Problem requirements | Each line of the entries that mentions the string "computer" needs to be reported.

START Provided records

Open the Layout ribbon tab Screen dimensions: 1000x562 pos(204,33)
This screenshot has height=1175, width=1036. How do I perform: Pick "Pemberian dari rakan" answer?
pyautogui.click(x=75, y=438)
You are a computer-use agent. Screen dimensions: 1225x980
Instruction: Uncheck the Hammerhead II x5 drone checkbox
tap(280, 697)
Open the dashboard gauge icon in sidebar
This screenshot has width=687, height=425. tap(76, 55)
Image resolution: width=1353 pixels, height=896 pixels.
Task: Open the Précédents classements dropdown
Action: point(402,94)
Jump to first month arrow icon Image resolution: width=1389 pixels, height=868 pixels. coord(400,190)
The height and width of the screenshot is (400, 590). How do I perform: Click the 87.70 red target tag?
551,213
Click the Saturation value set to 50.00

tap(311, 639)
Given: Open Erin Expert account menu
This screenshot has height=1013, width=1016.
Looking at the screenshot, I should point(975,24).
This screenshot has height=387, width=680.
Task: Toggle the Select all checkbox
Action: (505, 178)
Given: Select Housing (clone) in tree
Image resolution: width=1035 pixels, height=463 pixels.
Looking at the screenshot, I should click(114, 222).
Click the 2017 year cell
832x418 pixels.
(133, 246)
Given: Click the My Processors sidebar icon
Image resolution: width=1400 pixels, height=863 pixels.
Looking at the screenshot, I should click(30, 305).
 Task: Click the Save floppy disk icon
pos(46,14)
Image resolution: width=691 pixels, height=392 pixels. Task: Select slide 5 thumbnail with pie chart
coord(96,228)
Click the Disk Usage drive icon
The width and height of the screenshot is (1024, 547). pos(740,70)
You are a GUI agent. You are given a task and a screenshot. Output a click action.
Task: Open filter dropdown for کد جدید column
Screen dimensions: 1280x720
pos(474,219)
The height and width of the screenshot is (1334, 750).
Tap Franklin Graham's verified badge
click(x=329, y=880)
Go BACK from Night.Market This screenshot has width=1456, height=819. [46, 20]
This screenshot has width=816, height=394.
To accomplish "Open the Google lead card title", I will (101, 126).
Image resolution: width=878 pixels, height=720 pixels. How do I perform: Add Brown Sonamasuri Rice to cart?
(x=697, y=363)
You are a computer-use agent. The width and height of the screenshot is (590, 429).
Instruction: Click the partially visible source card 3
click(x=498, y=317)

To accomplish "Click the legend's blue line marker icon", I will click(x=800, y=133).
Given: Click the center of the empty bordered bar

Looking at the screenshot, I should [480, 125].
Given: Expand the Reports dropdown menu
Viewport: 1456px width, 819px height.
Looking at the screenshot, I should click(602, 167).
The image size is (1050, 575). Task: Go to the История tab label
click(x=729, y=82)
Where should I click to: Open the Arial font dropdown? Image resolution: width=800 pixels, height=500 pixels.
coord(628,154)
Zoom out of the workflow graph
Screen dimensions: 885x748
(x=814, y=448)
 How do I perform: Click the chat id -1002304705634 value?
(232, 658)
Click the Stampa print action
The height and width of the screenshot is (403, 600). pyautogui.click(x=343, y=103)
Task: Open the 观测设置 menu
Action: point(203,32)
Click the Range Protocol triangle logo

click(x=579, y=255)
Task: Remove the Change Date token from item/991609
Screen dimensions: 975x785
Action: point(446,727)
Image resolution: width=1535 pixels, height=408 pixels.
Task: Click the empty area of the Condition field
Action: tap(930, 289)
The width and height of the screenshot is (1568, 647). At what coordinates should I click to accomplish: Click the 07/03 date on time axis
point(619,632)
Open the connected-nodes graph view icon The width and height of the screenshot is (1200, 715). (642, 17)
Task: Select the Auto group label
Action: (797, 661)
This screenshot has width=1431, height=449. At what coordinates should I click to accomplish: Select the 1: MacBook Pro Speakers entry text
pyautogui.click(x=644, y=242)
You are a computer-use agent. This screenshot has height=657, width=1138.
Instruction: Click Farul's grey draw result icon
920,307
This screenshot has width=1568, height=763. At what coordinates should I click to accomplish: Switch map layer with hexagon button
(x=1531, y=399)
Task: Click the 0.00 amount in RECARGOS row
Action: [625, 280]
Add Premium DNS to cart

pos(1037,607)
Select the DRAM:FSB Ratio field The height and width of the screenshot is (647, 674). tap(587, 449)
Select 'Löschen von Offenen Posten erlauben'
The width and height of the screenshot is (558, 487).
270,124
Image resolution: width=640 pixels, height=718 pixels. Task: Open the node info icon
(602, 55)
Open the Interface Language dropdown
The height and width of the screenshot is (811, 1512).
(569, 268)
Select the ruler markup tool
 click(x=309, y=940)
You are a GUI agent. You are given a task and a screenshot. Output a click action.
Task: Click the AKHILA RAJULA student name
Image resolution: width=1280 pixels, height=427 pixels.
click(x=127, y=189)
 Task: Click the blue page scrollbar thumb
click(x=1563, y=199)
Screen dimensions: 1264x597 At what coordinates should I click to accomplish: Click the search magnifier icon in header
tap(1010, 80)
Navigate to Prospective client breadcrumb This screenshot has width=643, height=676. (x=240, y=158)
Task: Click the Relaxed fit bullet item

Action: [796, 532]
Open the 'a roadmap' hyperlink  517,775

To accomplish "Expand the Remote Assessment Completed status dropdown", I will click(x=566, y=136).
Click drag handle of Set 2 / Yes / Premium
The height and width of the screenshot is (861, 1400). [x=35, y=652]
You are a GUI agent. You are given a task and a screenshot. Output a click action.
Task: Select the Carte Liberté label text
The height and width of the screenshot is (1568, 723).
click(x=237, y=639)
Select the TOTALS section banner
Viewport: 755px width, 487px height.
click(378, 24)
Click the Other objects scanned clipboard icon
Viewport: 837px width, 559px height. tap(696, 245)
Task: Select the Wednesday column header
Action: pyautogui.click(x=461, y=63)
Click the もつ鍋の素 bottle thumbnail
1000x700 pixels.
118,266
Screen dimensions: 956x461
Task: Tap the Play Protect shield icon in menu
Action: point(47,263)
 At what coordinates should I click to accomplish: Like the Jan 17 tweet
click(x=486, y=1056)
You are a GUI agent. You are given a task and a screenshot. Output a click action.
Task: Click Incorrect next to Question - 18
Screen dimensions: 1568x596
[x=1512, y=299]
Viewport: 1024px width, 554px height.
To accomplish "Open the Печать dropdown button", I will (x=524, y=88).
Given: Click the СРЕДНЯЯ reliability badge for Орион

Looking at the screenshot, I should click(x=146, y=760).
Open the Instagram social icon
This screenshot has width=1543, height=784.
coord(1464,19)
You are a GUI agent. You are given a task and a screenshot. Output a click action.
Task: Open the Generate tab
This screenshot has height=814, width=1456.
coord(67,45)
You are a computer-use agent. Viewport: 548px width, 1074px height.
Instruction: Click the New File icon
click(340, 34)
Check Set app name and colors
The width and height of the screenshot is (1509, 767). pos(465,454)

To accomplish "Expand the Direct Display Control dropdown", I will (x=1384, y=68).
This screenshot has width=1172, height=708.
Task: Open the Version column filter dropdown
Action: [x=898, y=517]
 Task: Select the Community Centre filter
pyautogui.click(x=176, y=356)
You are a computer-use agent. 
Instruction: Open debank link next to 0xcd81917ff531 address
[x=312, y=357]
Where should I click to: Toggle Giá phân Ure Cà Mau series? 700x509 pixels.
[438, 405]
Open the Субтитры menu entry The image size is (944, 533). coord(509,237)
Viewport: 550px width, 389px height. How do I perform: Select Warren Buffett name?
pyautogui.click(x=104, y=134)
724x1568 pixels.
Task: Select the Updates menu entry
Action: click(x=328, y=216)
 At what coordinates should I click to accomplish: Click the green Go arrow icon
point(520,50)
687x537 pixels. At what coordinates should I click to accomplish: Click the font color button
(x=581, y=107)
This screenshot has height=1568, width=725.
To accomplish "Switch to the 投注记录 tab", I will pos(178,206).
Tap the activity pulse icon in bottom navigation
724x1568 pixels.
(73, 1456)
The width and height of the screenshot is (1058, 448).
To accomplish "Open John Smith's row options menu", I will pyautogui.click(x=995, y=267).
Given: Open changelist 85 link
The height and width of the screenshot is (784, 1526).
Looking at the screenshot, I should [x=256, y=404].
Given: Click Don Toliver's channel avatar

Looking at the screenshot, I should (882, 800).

END Provided records

Task output |
You are a computer-use agent. Screen dimensions: 1225x980
You are a computer-use agent. The width and height of the screenshot is (590, 429).
You are a computer-use agent. This screenshot has height=657, width=1138.
You are a computer-use agent. Viewport: 548px width, 1074px height.
You are a computer-use agent. 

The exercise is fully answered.